▶ Extract to read
____

Studio album by Lisa Brokop
- Released: February 20, 1996
- Genre: Country
- Length: 33:50
- Label: Capitol Nashville
- Producer: Jerry Crutchfield Josh Leo

Lisa Brokop chronology
| Every Little Girl's Dream (1994) | Lisa Brokop (1996) | When You Get to Be You (1998) |

= Lisa Brokop (album) =

Lisa Brokop is the self-titled third studio album by Canadian country music artist Lisa Brokop. It was released on February 20, 1996, by Capitol Nashville. "She Can't Save Him," "Before He Kissed Me" and "West of Crazy" were all released as singles. Reba McEntire and Trisha Yearwood covered "She Can't Save Him" on McEntire's 2007 album Reba: Duets.

Tracks 1, 3, 7, 8, and 10 were produced by Jerry Crutchfield, while tracks 2, 4, 5, 6, and 9 were produced by Josh Leo.

____

▶ Supplied information

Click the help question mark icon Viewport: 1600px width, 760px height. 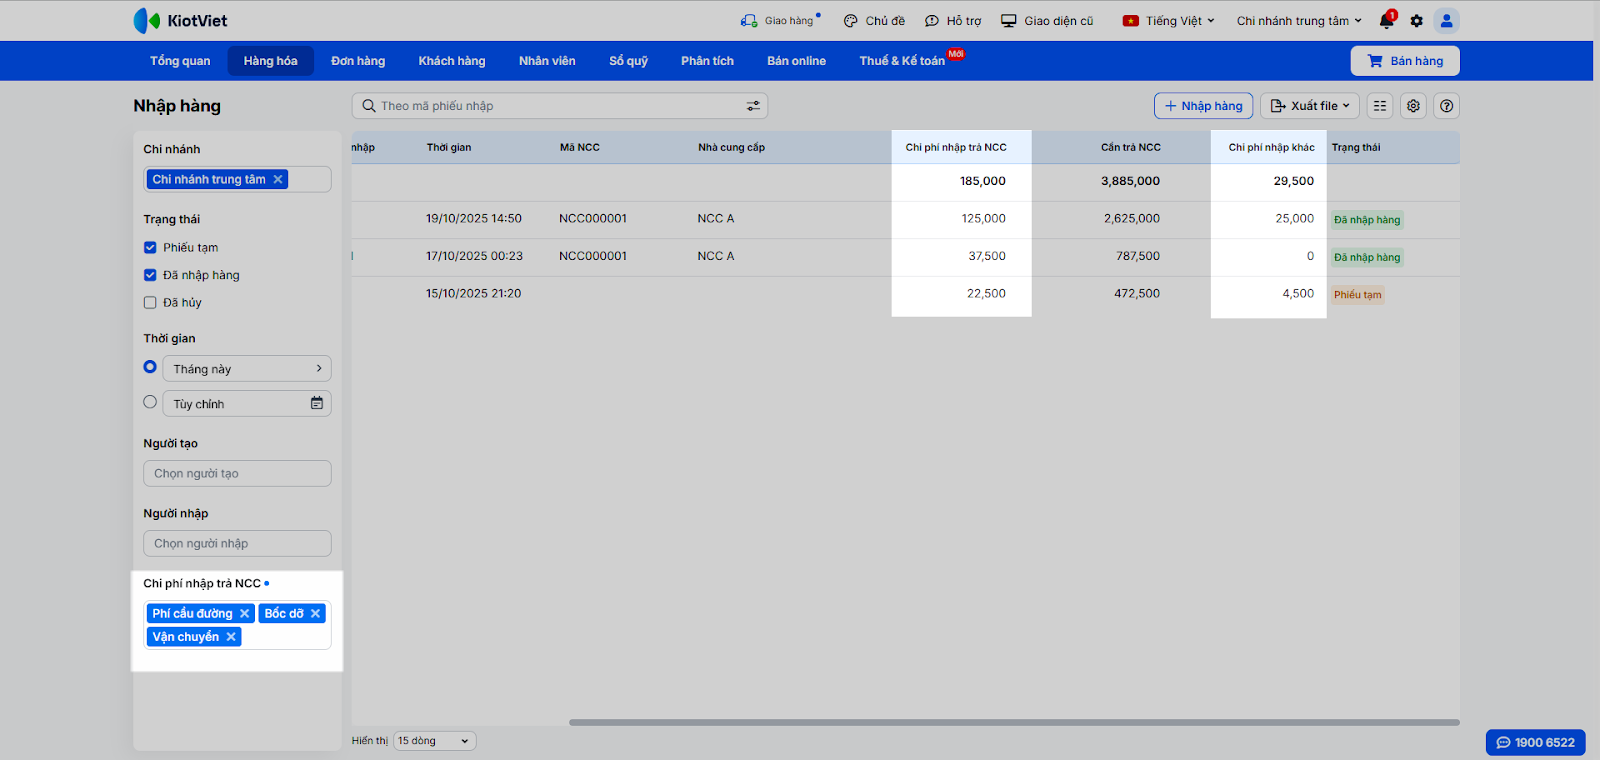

____

▶ Tasks and exercises
1) Change "self-titled" to "eponymous" in the Lisa Brokop album text, and give the part that opens with the words containing "Lisa Brokop is" and closes with "album Reba: Duets.".
2) According to the Lisa Brokop album text, who covered "She Can't Save Him" with Reba McEntire?

▶ Answer set
1)
Lisa Brokop is the eponymous third studio album by Canadian country music artist Lisa Brokop. It was released on February 20, 1996, by Capitol Nashville. "She Can't Save Him," "Before He Kissed Me" and "West of Crazy" were all released as singles. Reba McEntire and Trisha Yearwood covered "She Can't Save Him" on McEntire's 2007 album Reba: Duets.

2) Trisha Yearwood